Federal police said the attack - which may be one of the first uses of an explosive-packed car in Mexico - was in retaliation for the arrest of a top leader of the La Linea drug gang, Jesus Acosta Guerrero, earlier in the day.

Seven officers and two civilians were wounded in the attack, said a state police source who was not authorized to be quoted by name. He said the compact passenger car had apparently been carrying some kind of explosive or inflammable device when it rammed the police pickup trucks.

Federal police confirmed in a statement that the car rammed the patrol vehicles, but were not immediately available to confirm what, if anything the car was carrying.

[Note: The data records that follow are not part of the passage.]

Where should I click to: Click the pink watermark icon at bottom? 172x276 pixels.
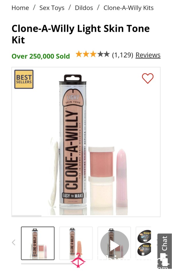pos(78,260)
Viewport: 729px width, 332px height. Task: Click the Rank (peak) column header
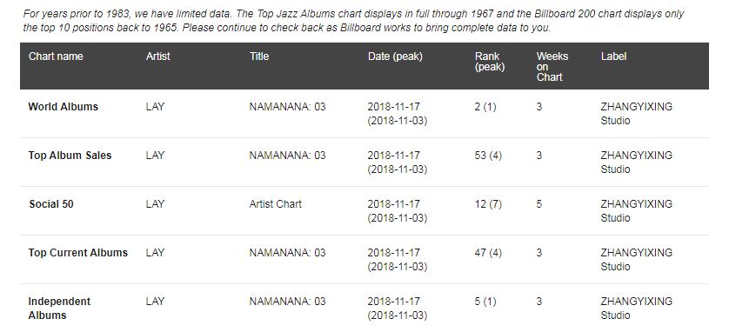(490, 62)
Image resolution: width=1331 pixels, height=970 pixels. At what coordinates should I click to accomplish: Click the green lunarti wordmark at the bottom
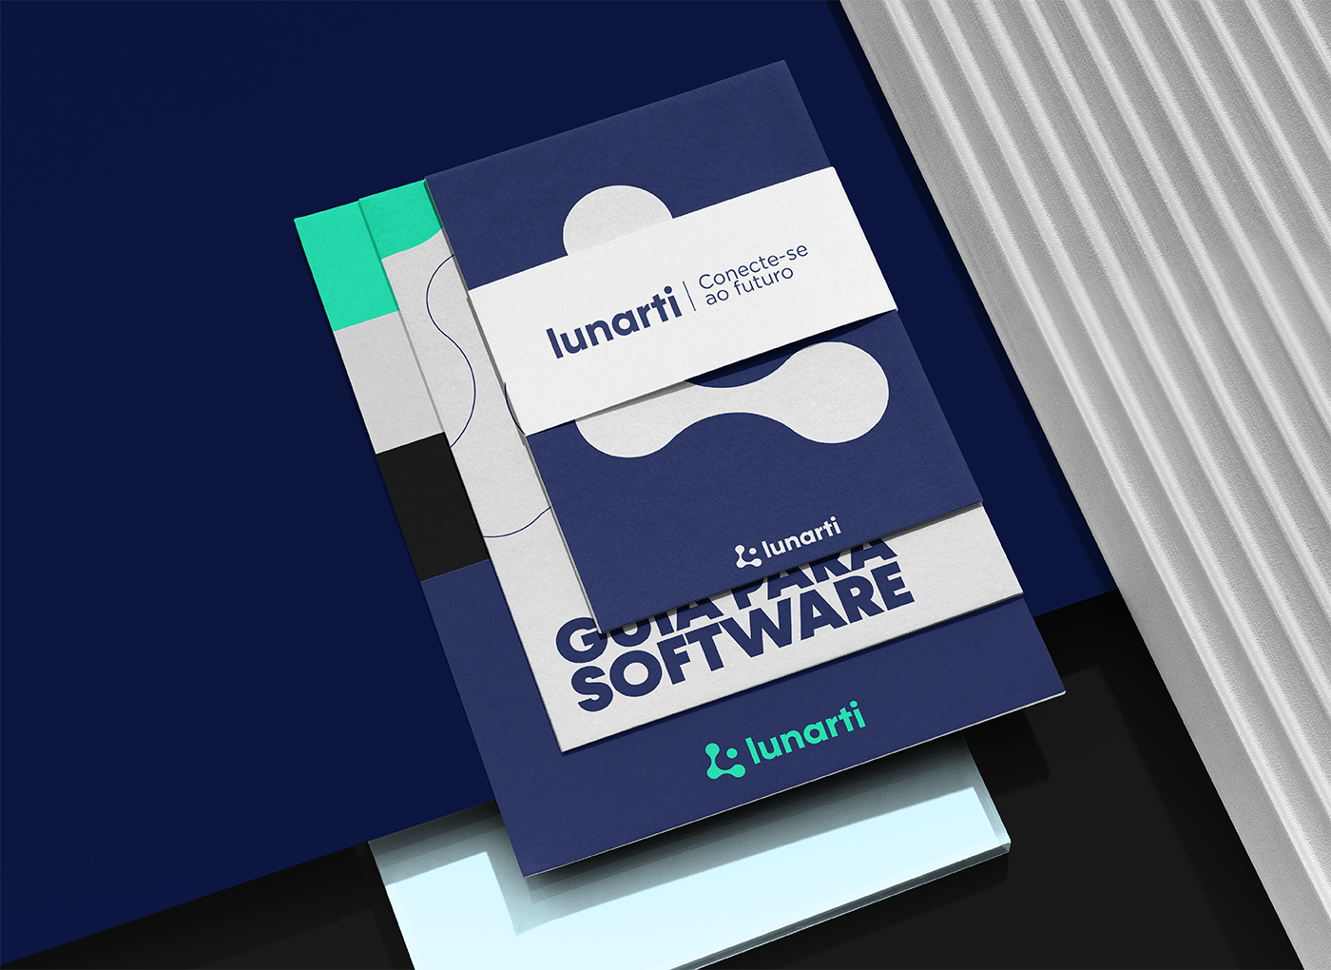click(805, 735)
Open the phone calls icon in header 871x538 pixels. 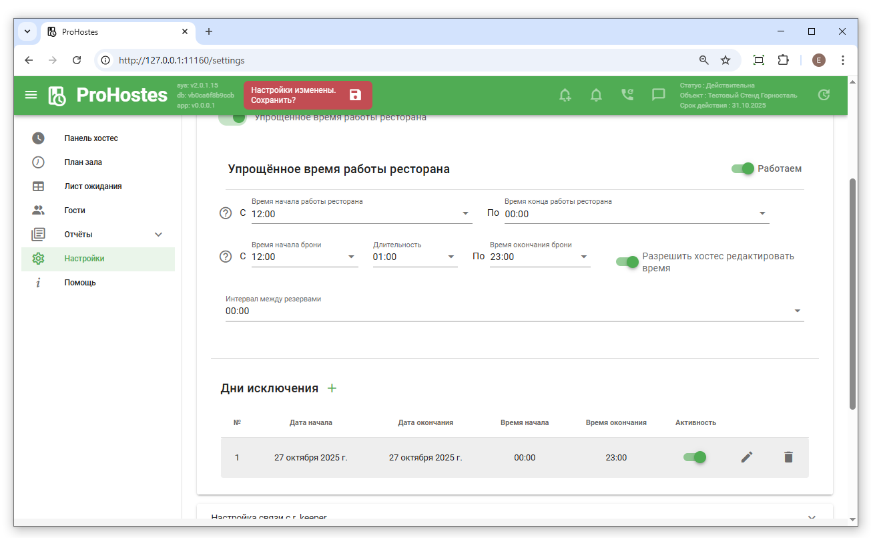[x=627, y=95]
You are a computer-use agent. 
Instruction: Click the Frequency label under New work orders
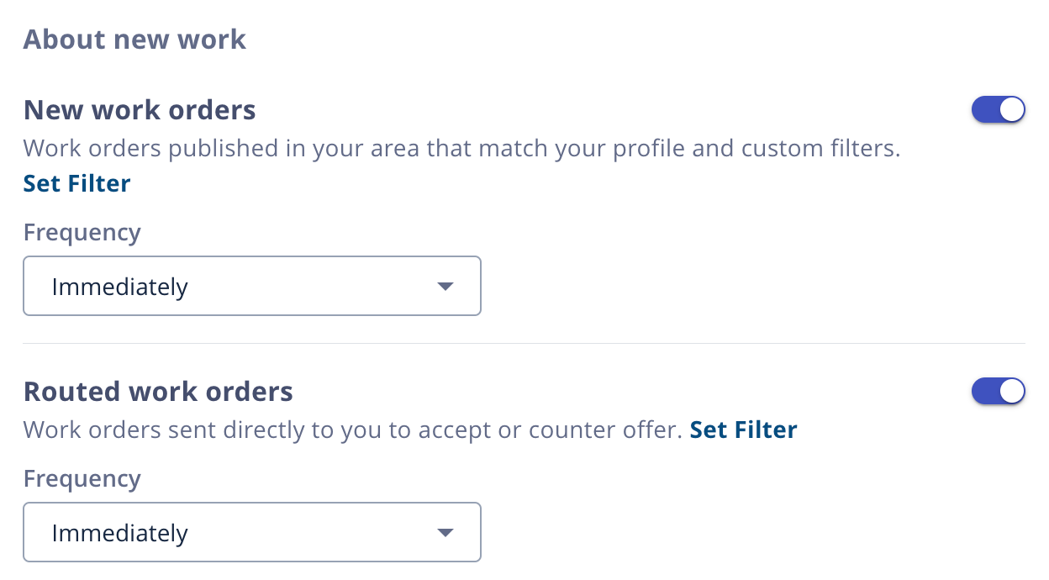tap(82, 232)
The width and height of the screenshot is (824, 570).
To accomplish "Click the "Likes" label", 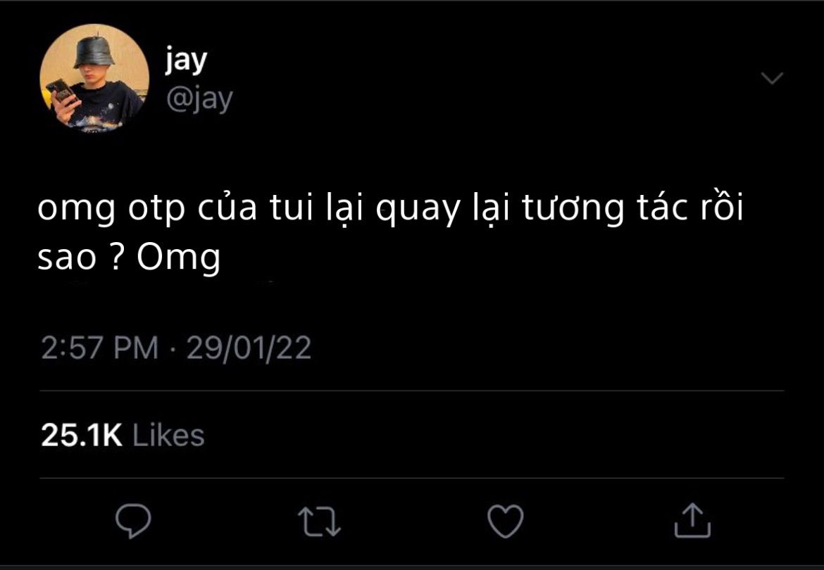I will 168,435.
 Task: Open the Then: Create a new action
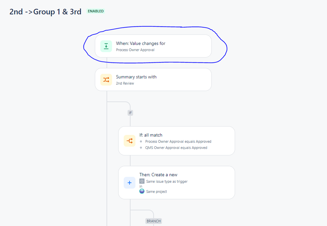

Police said the man arrested Thursday, Acosta Guerrero, 35, was the "operations leader" of the la Linea gang, which works for the Juarez drug cartel.

It said he was responsible for at least 25 executions, mainly of rival gang members, and also ordered attacks on police.

Drug gangs have previously attacked Mexican soldiers and law enforcement officers with grenades and powerful rifles, but seldom have been known to use explosives.

Further south in Chihuahua state, where Ciudad Juarez is located, gunmen shot and killed the nephew of the governor-elect during a botched kidnapping, authorities said Thursday.

Mario Medina, nephew of Governor-elect Cesar Duarte, was shot in the back Wednesday as he tried to escape from his assailants in the state capital, also named Chihuahua, state prosecutors' spokesman Eduardo Esparza said.

Medina, 42, was at his parents' business when the assailants tried to kidnap him, Esparza said. Police had not discovered a motive.

More than 1,400 people have been killed in drug violence in Chihuahua state, most of them in Ciudad Juarez, across the border from El Paso, Texas. There have been more than 23,000 killings throughout the country linked to drug violence since President Felipe Calderon deployed thousands of soldiers and federal agents to drug hotspots in late 2006.